| DIRECTIONS |
Repeat the listing exactly, line by line.

——

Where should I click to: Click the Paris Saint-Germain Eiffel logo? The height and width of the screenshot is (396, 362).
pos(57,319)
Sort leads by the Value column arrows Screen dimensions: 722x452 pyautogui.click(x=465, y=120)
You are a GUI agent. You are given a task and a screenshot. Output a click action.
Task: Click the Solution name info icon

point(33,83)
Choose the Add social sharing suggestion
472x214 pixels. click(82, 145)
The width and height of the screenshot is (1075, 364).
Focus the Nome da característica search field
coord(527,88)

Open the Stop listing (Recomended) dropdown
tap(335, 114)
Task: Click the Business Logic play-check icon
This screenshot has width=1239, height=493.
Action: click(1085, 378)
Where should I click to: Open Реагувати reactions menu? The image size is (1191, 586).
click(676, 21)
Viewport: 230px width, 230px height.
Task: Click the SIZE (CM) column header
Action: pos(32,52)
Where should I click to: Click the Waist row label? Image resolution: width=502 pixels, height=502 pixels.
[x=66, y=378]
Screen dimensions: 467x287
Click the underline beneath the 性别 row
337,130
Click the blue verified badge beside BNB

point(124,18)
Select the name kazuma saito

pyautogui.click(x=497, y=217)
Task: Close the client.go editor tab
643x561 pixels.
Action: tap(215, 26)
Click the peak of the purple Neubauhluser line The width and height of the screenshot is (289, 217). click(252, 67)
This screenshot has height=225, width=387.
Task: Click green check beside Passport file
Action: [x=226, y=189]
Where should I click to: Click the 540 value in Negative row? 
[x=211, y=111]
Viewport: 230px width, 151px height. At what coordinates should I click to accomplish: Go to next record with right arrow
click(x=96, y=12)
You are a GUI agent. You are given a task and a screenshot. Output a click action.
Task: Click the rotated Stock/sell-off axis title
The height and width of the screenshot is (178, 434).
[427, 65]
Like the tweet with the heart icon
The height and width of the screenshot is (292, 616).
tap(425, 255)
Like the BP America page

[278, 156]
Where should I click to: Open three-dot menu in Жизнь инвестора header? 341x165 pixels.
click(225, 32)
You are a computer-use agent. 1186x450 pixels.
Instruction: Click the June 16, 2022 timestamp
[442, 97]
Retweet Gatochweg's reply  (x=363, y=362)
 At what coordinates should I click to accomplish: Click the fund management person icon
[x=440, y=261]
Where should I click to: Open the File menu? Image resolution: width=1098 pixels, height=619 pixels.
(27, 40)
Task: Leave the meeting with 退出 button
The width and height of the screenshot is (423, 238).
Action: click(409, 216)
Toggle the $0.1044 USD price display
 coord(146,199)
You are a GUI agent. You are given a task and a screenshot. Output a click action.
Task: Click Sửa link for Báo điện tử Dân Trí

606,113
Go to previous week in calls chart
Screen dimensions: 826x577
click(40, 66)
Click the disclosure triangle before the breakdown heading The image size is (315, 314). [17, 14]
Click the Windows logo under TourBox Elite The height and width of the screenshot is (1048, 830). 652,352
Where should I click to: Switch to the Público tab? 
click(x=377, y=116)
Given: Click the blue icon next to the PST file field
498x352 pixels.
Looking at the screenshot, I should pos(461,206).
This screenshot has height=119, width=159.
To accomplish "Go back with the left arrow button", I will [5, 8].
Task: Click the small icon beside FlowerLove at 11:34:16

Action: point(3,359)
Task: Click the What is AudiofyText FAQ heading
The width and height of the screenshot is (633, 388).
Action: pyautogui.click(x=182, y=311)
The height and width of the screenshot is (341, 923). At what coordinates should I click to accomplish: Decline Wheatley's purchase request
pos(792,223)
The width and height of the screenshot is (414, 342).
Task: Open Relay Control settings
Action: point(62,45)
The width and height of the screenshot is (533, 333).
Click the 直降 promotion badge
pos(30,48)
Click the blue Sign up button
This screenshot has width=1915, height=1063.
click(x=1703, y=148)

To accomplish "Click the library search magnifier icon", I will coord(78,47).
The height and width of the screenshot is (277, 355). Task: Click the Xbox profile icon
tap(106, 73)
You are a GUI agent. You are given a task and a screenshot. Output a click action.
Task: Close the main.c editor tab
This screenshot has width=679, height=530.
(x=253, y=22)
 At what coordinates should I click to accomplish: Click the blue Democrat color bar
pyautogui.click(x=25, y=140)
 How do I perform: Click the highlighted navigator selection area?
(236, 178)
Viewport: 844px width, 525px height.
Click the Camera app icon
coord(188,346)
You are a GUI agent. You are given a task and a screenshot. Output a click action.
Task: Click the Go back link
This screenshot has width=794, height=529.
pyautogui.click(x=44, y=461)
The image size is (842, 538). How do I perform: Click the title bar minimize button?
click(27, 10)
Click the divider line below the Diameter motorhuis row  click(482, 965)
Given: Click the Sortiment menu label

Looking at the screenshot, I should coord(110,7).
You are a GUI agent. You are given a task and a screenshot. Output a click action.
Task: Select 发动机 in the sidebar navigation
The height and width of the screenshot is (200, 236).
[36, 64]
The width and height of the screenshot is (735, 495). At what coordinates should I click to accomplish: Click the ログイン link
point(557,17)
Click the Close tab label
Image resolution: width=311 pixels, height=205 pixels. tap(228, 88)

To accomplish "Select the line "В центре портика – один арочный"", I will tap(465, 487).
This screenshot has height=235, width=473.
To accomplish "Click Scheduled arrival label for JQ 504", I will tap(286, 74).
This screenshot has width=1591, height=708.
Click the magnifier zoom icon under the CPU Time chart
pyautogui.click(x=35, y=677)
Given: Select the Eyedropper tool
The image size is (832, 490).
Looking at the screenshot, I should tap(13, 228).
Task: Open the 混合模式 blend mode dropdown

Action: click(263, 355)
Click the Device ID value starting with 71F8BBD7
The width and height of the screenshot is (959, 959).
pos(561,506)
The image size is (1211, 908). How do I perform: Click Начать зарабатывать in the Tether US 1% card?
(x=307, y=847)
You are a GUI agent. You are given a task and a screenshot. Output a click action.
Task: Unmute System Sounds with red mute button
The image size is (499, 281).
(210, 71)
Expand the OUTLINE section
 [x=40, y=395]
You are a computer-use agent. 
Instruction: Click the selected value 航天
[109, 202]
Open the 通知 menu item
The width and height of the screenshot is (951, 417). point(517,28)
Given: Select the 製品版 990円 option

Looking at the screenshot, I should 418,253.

——

| RESULT OF THE EXERCISE |
Where should I click to: Click the Paris Saint-Germain Eiffel logo? The height and width of the screenshot is (396, 362).
pos(57,319)
Sort leads by the Value column arrows Screen dimensions: 722x452 pyautogui.click(x=465, y=120)
You are a GUI agent. You are given a task and a screenshot. Output a click action.
Task: Click the Solution name info icon

point(33,83)
Choose the Add social sharing suggestion
472x214 pixels. click(82, 145)
The width and height of the screenshot is (1075, 364).
Focus the Nome da característica search field
coord(527,88)

Open the Stop listing (Recomended) dropdown
tap(335, 114)
Task: Click the Business Logic play-check icon
This screenshot has width=1239, height=493.
Action: click(1085, 378)
Where should I click to: Open Реагувати reactions menu? The image size is (1191, 586).
click(676, 21)
Viewport: 230px width, 230px height.
Task: Click the SIZE (CM) column header
Action: pos(32,52)
Where should I click to: Click the Waist row label? Image resolution: width=502 pixels, height=502 pixels.
[x=66, y=378]
Screen dimensions: 467x287
Click the underline beneath the 性别 row
337,130
Click the blue verified badge beside BNB

point(124,18)
Select the name kazuma saito

pyautogui.click(x=497, y=217)
Task: Close the client.go editor tab
643x561 pixels.
Action: tap(215, 26)
Click the peak of the purple Neubauhluser line The width and height of the screenshot is (289, 217). click(252, 67)
This screenshot has height=225, width=387.
Task: Click green check beside Passport file
Action: [x=226, y=189]
Where should I click to: Click the 540 value in Negative row? 
[x=211, y=111]
Viewport: 230px width, 151px height. At what coordinates should I click to accomplish: Go to next record with right arrow
click(x=96, y=12)
You are a GUI agent. You are given a task and a screenshot. Output a click action.
Task: Click the rotated Stock/sell-off axis title
The height and width of the screenshot is (178, 434).
[427, 65]
Like the tweet with the heart icon
The height and width of the screenshot is (292, 616).
tap(425, 255)
Like the BP America page

[278, 156]
Where should I click to: Open three-dot menu in Жизнь инвестора header? 341x165 pixels.
click(225, 32)
You are a computer-use agent. 1186x450 pixels.
Instruction: Click the June 16, 2022 timestamp
[442, 97]
Retweet Gatochweg's reply  (x=363, y=362)
 At what coordinates should I click to accomplish: Click the fund management person icon
[x=440, y=261]
Where should I click to: Open the File menu? Image resolution: width=1098 pixels, height=619 pixels.
(27, 40)
Task: Leave the meeting with 退出 button
The width and height of the screenshot is (423, 238).
Action: click(409, 216)
Toggle the $0.1044 USD price display
 coord(146,199)
You are a GUI agent. You are given a task and a screenshot. Output a click action.
Task: Click Sửa link for Báo điện tử Dân Trí

606,113
Go to previous week in calls chart
Screen dimensions: 826x577
click(40, 66)
Click the disclosure triangle before the breakdown heading The image size is (315, 314). [17, 14]
Click the Windows logo under TourBox Elite The height and width of the screenshot is (1048, 830). 652,352
Where should I click to: Switch to the Público tab? 
click(x=377, y=116)
Given: Click the blue icon next to the PST file field
498x352 pixels.
Looking at the screenshot, I should pos(461,206).
This screenshot has height=119, width=159.
To accomplish "Go back with the left arrow button", I will [5, 8].
Task: Click the small icon beside FlowerLove at 11:34:16

Action: point(3,359)
Task: Click the What is AudiofyText FAQ heading
The width and height of the screenshot is (633, 388).
Action: pyautogui.click(x=182, y=311)
The height and width of the screenshot is (341, 923). At what coordinates should I click to accomplish: Decline Wheatley's purchase request
pos(792,223)
The width and height of the screenshot is (414, 342).
Task: Open Relay Control settings
Action: point(62,45)
The width and height of the screenshot is (533, 333).
Click the 直降 promotion badge
pos(30,48)
Click the blue Sign up button
This screenshot has width=1915, height=1063.
click(x=1703, y=148)

To accomplish "Click the library search magnifier icon", I will coord(78,47).
The height and width of the screenshot is (277, 355). Task: Click the Xbox profile icon
tap(106, 73)
You are a GUI agent. You are given a task and a screenshot. Output a click action.
Task: Close the main.c editor tab
This screenshot has width=679, height=530.
(x=253, y=22)
 At what coordinates should I click to accomplish: Click the blue Democrat color bar
pyautogui.click(x=25, y=140)
 How do I perform: Click the highlighted navigator selection area?
(236, 178)
Viewport: 844px width, 525px height.
Click the Camera app icon
coord(188,346)
You are a GUI agent. You are given a task and a screenshot. Output a click action.
Task: Click the Go back link
This screenshot has width=794, height=529.
pyautogui.click(x=44, y=461)
The image size is (842, 538). How do I perform: Click the title bar minimize button?
click(27, 10)
Click the divider line below the Diameter motorhuis row  click(482, 965)
Given: Click the Sortiment menu label

Looking at the screenshot, I should coord(110,7).
You are a GUI agent. You are given a task and a screenshot. Output a click action.
Task: Select 发动机 in the sidebar navigation
The height and width of the screenshot is (200, 236).
[36, 64]
The width and height of the screenshot is (735, 495). At what coordinates should I click to accomplish: Click the ログイン link
point(557,17)
Click the Close tab label
Image resolution: width=311 pixels, height=205 pixels. tap(228, 88)

To accomplish "Select the line "В центре портика – один арочный"", I will tap(465, 487).
This screenshot has height=235, width=473.
To accomplish "Click Scheduled arrival label for JQ 504", I will tap(286, 74).
This screenshot has width=1591, height=708.
Click the magnifier zoom icon under the CPU Time chart
pyautogui.click(x=35, y=677)
Given: Select the Eyedropper tool
The image size is (832, 490).
Looking at the screenshot, I should tap(13, 228).
Task: Open the 混合模式 blend mode dropdown

Action: click(263, 355)
Click the Device ID value starting with 71F8BBD7
The width and height of the screenshot is (959, 959).
pos(561,506)
The image size is (1211, 908). How do I perform: Click Начать зарабатывать in the Tether US 1% card?
(x=307, y=847)
You are a GUI agent. You are given a task and a screenshot. Output a click action.
Task: Unmute System Sounds with red mute button
The image size is (499, 281).
(210, 71)
Expand the OUTLINE section
 [x=40, y=395]
You are a computer-use agent. 
Instruction: Click the selected value 航天
[109, 202]
Open the 通知 menu item
The width and height of the screenshot is (951, 417). point(517,28)
Given: Select the 製品版 990円 option

Looking at the screenshot, I should 418,253.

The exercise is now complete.